**Activity:**
After locating the line that contains "Open Learn more link beside record type" in the records below, write out exactly that line and each line after it through the one that contains "Task: Open the Report sidebar link", and nothing else.

_ _ _

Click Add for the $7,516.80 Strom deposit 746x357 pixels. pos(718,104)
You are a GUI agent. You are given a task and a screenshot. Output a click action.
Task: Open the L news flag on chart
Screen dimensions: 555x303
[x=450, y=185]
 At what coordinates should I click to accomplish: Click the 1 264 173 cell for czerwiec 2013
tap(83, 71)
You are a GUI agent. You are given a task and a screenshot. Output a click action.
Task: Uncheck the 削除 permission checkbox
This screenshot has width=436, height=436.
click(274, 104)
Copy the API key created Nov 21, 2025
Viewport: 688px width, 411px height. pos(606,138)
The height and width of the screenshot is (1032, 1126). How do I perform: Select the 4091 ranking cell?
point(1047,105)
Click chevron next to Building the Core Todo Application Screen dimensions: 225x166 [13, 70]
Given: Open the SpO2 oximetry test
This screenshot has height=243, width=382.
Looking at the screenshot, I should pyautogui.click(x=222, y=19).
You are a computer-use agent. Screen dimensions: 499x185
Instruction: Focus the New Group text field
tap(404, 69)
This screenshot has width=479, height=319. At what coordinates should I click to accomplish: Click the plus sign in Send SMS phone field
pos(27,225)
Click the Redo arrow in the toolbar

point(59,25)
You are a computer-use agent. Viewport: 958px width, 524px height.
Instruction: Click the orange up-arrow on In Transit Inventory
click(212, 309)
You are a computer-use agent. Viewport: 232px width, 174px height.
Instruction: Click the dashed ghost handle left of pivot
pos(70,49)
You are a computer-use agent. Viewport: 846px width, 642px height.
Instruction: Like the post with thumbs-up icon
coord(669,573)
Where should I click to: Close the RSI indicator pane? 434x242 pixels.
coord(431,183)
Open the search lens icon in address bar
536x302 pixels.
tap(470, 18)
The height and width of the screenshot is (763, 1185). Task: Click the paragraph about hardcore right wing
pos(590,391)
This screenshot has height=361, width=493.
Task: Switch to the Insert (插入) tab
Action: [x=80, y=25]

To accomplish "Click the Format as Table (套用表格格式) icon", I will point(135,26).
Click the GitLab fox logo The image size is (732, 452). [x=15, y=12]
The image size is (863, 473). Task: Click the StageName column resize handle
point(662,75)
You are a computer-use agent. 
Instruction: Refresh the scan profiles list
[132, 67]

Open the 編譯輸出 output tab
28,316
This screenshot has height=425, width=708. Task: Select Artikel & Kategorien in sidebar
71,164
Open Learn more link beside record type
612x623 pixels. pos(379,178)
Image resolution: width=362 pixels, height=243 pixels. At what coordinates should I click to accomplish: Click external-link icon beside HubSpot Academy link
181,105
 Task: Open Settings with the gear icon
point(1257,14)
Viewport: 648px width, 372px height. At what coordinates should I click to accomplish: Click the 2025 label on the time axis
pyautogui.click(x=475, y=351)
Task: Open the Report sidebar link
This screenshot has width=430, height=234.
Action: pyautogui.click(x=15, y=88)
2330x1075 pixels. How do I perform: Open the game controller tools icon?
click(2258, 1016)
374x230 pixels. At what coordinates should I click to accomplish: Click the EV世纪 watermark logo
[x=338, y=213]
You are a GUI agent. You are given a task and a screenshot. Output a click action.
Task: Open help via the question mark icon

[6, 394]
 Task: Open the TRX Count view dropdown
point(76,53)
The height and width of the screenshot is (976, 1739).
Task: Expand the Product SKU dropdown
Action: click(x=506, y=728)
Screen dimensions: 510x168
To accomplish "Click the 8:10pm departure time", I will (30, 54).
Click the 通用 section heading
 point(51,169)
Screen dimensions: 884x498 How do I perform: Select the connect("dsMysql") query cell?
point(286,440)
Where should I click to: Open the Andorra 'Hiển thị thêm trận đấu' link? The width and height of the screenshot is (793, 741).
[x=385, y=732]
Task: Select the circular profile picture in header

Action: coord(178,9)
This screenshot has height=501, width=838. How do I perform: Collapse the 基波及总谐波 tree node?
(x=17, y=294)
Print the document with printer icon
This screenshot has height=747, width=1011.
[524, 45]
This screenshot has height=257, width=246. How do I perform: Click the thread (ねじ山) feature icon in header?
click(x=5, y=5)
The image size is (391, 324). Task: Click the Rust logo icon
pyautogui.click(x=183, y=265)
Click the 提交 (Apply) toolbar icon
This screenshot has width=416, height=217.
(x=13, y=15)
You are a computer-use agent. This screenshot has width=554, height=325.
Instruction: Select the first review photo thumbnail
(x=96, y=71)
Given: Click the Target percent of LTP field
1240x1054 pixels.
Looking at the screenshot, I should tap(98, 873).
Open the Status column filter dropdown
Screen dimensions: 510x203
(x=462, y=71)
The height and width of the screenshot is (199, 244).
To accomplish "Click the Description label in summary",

_ _ _

**Answer to this problem:**
Open Learn more link beside record type
612x623 pixels. pos(379,178)
Image resolution: width=362 pixels, height=243 pixels. At what coordinates should I click to accomplish: Click external-link icon beside HubSpot Academy link
181,105
 Task: Open Settings with the gear icon
point(1257,14)
Viewport: 648px width, 372px height. At what coordinates should I click to accomplish: Click the 2025 label on the time axis
pyautogui.click(x=475, y=351)
Task: Open the Report sidebar link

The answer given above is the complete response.